**Problem:** Write the entries out again exactly as they stand, but without the pictures.

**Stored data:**
***
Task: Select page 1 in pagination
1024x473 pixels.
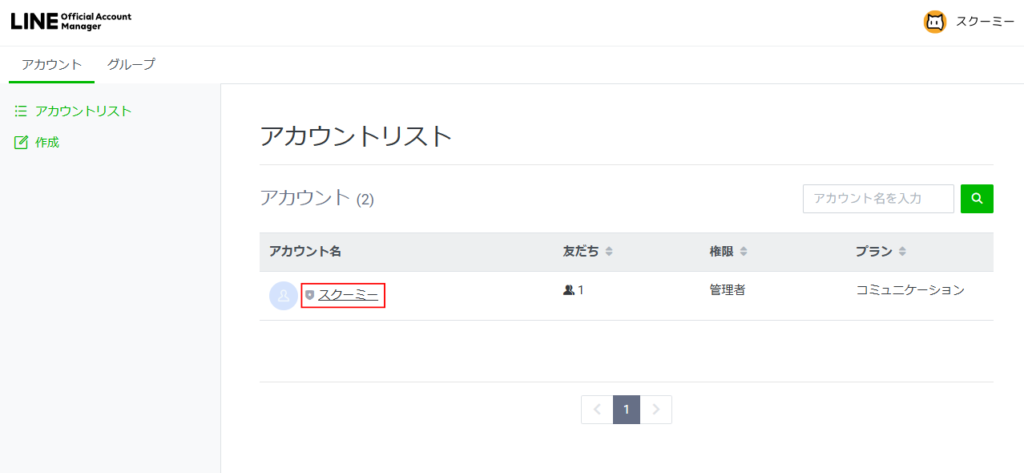Action: click(x=626, y=410)
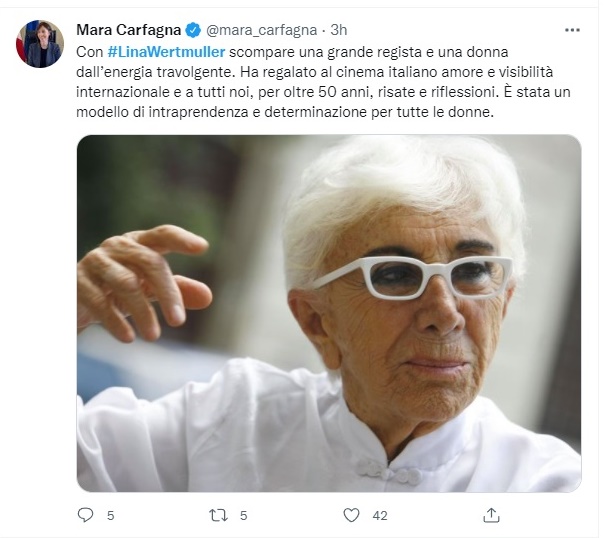Click the white glasses in the photo
This screenshot has width=606, height=538.
click(414, 277)
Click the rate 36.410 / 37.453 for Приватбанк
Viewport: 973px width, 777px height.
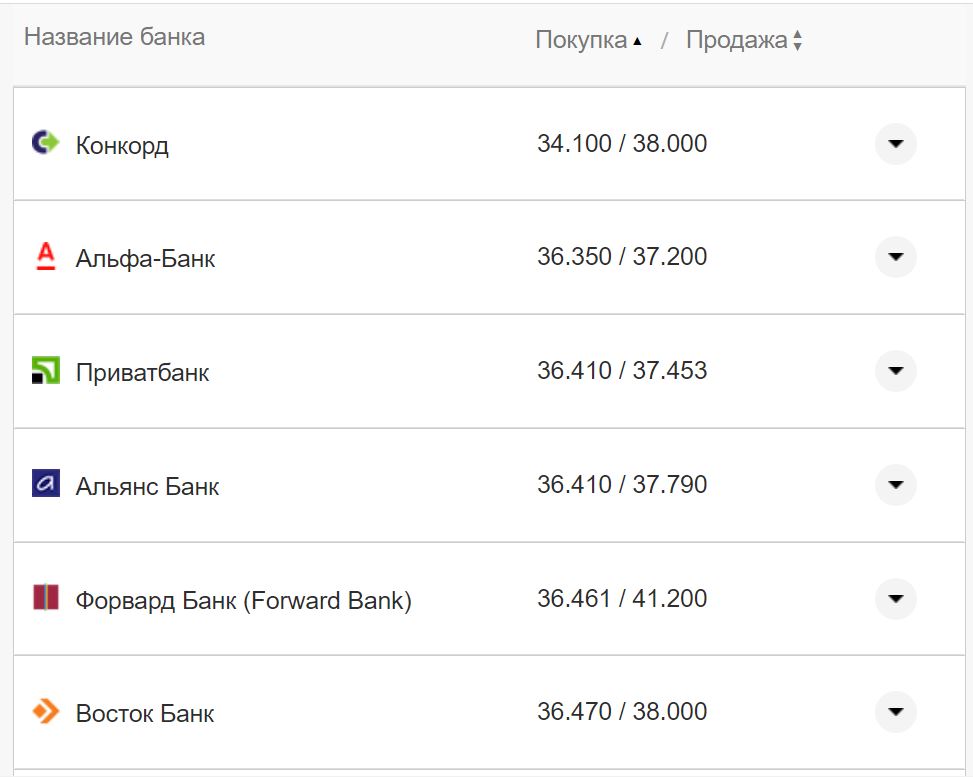[620, 370]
***
**The answer:**
Task: Select page 1 in pagination
1024x473 pixels.
Action: click(x=626, y=410)
Click the white glasses in the photo
This screenshot has width=606, height=538.
click(414, 277)
Click the rate 36.410 / 37.453 for Приватбанк
Viewport: 973px width, 777px height.
[620, 370]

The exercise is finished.